Limiter au maximum les flux de migrants
Le président de la Commission est un de ceux qui, avec les Français, ont permis à Athènes d’échapper à une éviction de la zone euro, l’été dernier. A l’automne, la Commission a su convaincre la Grèce d’accepter une aide supplémentaire de Frontex que cette dernière hésitait à réclamer, pour des questions de souveraineté. Le but, avec cette future assistance à la Macédoine, est quand même de limiter au maximum les flux de migrants sur la « route des Balkans », celle qu’ils privilégient, depuis le milieu de l’année 2015, pour rejoindre le nord de l’Europe, à commencer par l’Allemagne. En fermant au maximum la frontière gréco-macédonienne, en ne laissant plus que quelques points de passage, exclusivement pour les réfugiés, Bruxelles, et aussi Berlin, espère envoyer un signal très clair à tous les migrants économiques, qui passent désormais par la Turquie pour joindre la Grèce, puis le reste de l’Europe. Un message de nature à les décourager de prendre la mer.

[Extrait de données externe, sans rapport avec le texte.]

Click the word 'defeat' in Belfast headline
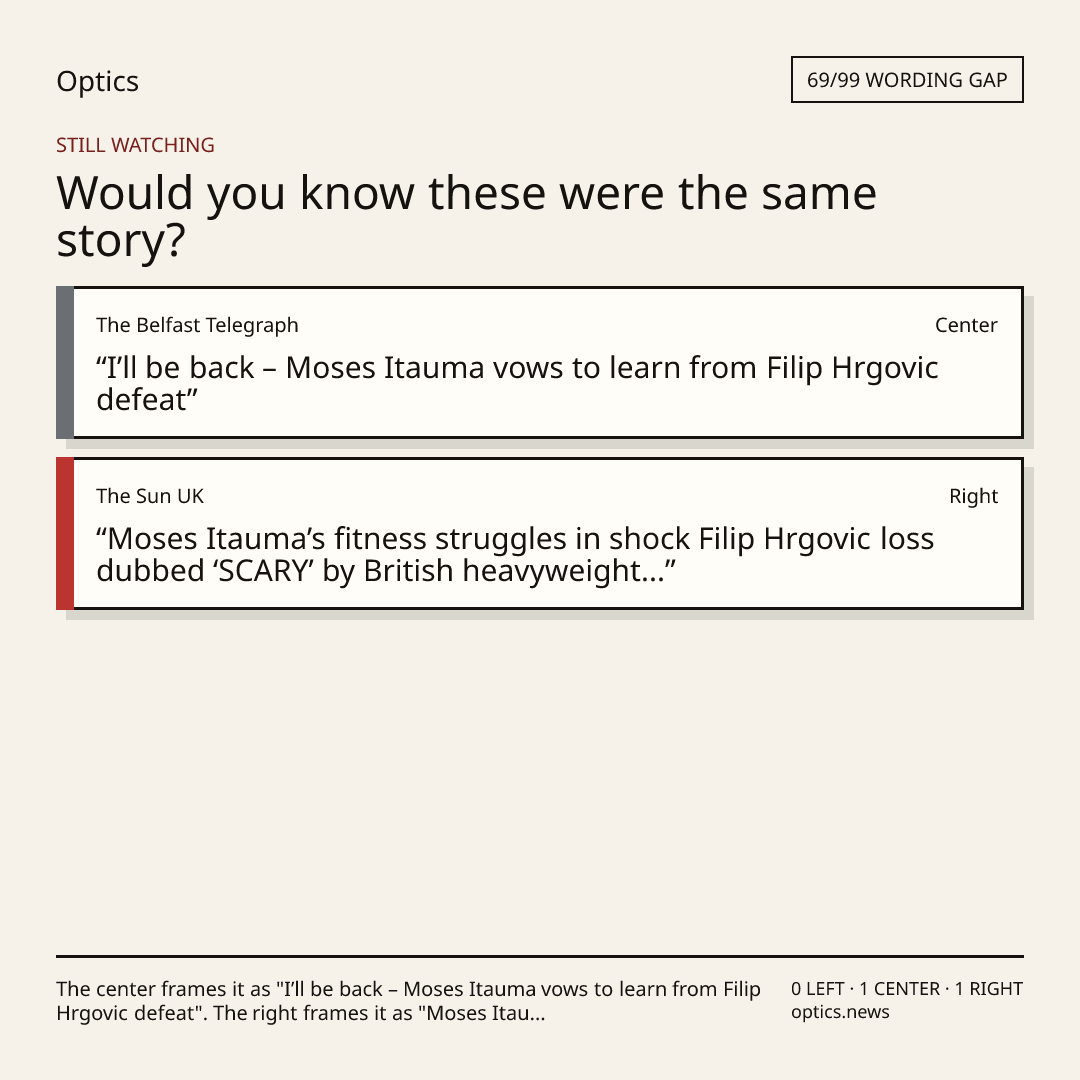 [142, 400]
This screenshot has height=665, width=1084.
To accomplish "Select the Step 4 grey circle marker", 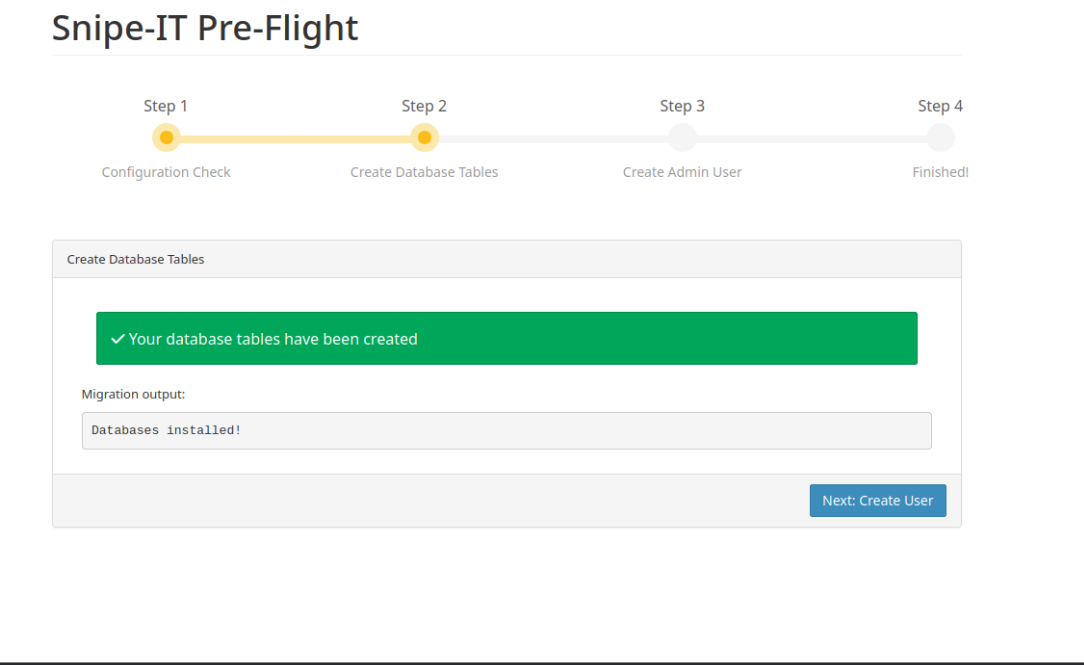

La frontière macédonienne étant plus facile à contrôler que les centaines d’îles grecques, « il faut ériger une deuxième ligne de défense », glisse un diplomate bruxellois au Monde.

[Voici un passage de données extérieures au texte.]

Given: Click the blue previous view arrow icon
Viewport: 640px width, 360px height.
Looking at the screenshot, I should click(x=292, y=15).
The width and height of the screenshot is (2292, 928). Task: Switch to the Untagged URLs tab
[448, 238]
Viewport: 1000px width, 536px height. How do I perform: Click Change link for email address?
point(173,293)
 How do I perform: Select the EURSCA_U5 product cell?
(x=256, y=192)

Cette stratégie de fermeture va, au moins pour un temps, pénaliser la Grèce, en augmentant encore le nombre de réfugiés coincés sur son territoire. Elle est particulièrement redoutée par Athènes, qui se plaint déjà du manque de solidarité des autres pays européens, alors qu’elle est confrontée depuis des mois à une urgence humanitaire absolue. A Idomeni, côté grec, à la frontière avec la Macédoine, quelque 2 500 migrants sont actuellement coincés en attendant de pouvoir franchir la frontière et de continuer leur voyage vers le Nord. Plus d’un million de migrants, réfugiés ou migrants économiques, ont emprunté cette route, passant par la Turquie, puis la Grèce, en 2015. Depuis le début de l’année, 43 921 d’entre eux ont encore accosté dans les îles de la mer Egée, malgré le mauvais temps et le froid, selon le Haut-Commissariat des Nations unies. « Le rythme des arrivées en ce mois de janvier, en plein hiver, est bien plus élevé qu’en janvier de l’année dernière. Il faut absolument que les flux baissent, nos pays ne peuvent pas accepter cette année autant de réfugiés qu’en 2015 », argue un diplomate bruxellois.